Your assignment - Among the entries below, tally each line in which the word "node" is found, then state the tally alone.

Exercise input -
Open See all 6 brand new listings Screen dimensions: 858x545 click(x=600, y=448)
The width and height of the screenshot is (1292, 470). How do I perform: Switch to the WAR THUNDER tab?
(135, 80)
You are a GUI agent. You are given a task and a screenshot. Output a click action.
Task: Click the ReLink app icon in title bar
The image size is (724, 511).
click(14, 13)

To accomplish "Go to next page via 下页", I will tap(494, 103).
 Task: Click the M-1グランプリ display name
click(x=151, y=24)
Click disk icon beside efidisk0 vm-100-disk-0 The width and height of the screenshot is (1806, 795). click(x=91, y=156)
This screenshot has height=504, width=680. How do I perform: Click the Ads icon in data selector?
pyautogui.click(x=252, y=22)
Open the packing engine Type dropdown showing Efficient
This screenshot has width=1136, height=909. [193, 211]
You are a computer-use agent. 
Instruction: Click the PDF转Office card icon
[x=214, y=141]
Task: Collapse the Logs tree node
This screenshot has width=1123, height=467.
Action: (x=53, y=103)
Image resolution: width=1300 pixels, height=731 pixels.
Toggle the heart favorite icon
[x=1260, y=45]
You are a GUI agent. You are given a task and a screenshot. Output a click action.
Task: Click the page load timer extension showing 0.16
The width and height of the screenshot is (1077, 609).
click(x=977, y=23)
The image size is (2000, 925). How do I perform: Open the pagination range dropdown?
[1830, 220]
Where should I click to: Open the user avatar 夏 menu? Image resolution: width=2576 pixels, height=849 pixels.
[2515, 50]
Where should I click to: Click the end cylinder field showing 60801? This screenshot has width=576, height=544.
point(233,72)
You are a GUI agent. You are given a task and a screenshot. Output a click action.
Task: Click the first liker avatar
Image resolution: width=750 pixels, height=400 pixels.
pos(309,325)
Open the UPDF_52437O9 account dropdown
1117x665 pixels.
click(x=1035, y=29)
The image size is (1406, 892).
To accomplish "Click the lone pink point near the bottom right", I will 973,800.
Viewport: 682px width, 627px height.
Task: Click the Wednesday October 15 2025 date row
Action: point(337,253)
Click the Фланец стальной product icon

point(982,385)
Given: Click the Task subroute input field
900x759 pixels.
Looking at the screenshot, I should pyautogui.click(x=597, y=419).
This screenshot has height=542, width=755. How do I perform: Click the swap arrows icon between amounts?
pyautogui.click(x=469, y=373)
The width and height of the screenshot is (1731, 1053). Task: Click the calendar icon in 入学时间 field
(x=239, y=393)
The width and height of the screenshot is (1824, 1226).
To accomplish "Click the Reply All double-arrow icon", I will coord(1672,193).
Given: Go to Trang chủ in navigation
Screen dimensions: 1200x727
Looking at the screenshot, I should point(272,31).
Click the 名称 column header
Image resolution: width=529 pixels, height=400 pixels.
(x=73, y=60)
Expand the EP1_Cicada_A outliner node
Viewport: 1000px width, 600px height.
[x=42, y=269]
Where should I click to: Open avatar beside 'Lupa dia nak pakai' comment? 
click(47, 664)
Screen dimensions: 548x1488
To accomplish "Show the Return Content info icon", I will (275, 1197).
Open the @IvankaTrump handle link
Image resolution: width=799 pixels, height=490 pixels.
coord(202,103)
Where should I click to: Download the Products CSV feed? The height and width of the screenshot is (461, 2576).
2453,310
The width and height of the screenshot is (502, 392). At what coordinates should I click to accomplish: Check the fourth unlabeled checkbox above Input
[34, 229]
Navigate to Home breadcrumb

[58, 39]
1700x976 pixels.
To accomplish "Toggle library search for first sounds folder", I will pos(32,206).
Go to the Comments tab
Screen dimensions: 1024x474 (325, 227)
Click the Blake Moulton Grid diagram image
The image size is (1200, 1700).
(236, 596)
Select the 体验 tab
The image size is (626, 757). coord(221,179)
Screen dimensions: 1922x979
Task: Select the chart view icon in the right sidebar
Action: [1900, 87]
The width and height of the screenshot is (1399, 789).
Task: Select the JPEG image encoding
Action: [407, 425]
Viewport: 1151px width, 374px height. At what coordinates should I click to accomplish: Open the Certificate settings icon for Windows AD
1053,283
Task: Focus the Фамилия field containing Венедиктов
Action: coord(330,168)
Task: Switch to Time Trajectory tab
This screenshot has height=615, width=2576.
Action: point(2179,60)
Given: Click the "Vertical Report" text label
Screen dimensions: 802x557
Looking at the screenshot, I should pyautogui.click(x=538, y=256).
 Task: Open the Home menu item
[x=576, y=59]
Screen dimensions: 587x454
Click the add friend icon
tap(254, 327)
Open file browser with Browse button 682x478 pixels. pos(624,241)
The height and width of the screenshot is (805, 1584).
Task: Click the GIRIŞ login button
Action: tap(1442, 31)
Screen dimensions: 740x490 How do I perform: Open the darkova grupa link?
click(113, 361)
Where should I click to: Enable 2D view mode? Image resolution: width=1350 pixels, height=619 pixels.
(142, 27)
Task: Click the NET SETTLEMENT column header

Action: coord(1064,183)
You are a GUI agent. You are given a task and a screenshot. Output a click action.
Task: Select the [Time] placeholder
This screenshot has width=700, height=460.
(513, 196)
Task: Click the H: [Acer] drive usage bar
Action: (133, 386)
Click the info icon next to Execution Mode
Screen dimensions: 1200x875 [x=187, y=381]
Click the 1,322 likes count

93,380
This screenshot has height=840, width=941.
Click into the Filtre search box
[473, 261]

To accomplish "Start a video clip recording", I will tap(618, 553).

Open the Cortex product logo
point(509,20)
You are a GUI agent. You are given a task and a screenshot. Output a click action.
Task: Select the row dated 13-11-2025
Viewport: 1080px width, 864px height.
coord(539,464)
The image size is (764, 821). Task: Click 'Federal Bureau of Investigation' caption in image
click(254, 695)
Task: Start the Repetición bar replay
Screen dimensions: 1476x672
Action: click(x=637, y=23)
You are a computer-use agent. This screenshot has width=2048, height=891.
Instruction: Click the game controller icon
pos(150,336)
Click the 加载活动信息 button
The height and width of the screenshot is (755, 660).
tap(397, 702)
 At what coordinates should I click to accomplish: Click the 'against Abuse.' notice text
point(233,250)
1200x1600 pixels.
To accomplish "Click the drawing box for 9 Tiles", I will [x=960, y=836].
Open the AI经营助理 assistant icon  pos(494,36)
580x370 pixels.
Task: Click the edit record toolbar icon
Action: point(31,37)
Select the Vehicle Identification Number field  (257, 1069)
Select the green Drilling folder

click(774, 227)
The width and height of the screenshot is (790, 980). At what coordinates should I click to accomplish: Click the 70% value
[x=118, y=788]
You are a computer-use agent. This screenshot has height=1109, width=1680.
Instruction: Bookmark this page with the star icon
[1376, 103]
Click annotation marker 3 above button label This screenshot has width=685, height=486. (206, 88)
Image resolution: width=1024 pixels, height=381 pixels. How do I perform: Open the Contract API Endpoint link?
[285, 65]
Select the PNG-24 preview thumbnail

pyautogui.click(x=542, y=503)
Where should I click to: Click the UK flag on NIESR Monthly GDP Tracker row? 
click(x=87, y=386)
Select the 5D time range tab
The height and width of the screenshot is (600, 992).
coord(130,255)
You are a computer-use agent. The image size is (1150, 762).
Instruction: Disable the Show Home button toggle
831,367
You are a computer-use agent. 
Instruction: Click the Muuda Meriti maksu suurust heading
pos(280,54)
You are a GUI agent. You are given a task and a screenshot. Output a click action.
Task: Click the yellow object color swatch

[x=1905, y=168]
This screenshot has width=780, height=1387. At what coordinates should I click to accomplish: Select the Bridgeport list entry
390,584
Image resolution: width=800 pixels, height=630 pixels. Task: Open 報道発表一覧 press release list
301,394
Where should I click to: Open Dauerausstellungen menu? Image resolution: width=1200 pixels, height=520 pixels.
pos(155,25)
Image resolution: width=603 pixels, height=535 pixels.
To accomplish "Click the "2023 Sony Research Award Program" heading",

Exercise result - 2